2011 book by John Mearsheimer

Why Leaders Lie: The Truth About Lying in International Politics is a 2011 book by the political scientist John Mearsheimer.

==Synopsis==
The book argues that leaders lie to foreign audiences as well as their own people because they think it is good for their country, citing the example of President Franklin D. Roosevelt's lie about the Greer incident in August 1941, due to a deep commitment to getting the United States into World War II, which he thought was in America's national interest.

The book maintains that leaders do not lie much to other countries, and that democratic leaders are actually more likely to lie to their own people than autocrats. Thus, he starts his book by saying that it is not surprising Saddam Hussein did not lie about having WMD—he truthfully said he had none—but that George Bush and some of his key advisors did lie to the American people about the threat from Iraq. Mearsheimer argues that leaders are most likely to lie to their own people in democracies that fight wars of choice in distant places. The author says that it is difficult for leaders to lie to other countries because there is not much trust among them, especially when security issues are at stake, and you need trust for lying to be effective. He concludes that it is easier for leaders to lie to their own people because there is usually a good deal of trust between them.

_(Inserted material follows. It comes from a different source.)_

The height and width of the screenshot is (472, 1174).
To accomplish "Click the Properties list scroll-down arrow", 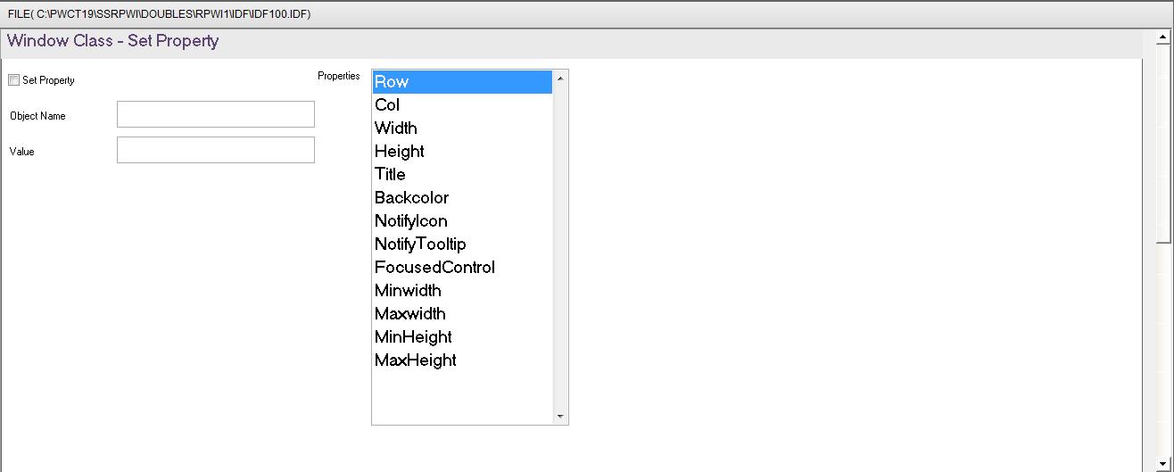I will tap(560, 416).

Mearsheimer suggests that most political lies fall into one of five categories: inter-state lies, fear-mongering, strategic cover-ups, nationalist myths, and liberal lies. He explains the reasons why leaders pursue each of these different kinds of lies. He also says that international lying can have negative effects, and there he emphasizes "blowback," which is where telling international lies helps cause a culture of deceit at home, and (unintended consequences)/"backfiring," which is where telling a lie leads to a failed policy. He also emphasizes that there are two other kinds of deception besides lying: "concealment,” which is where a leader remains silent about an important matter, and "spinning," which is where a leader tells a story that emphasizes the positive and downplays or ignores the negative. Mearsheimer does not consider the moral dimension of international lying; he looks at it simply from a realist perspective.

==Reception==
The work attracted several positive reviews, with both The Washington Post and Foreign Affairs describing the book as "fascinating".
The Oxonian Review criticised the book's realist perspective for understating the disadvantages of lying. They also suggested that Mearsheimer finds few examples of lies in international politics only because of his narrow definition of what counts as a lie: explicitly verbal untruths, not misdirection by other means.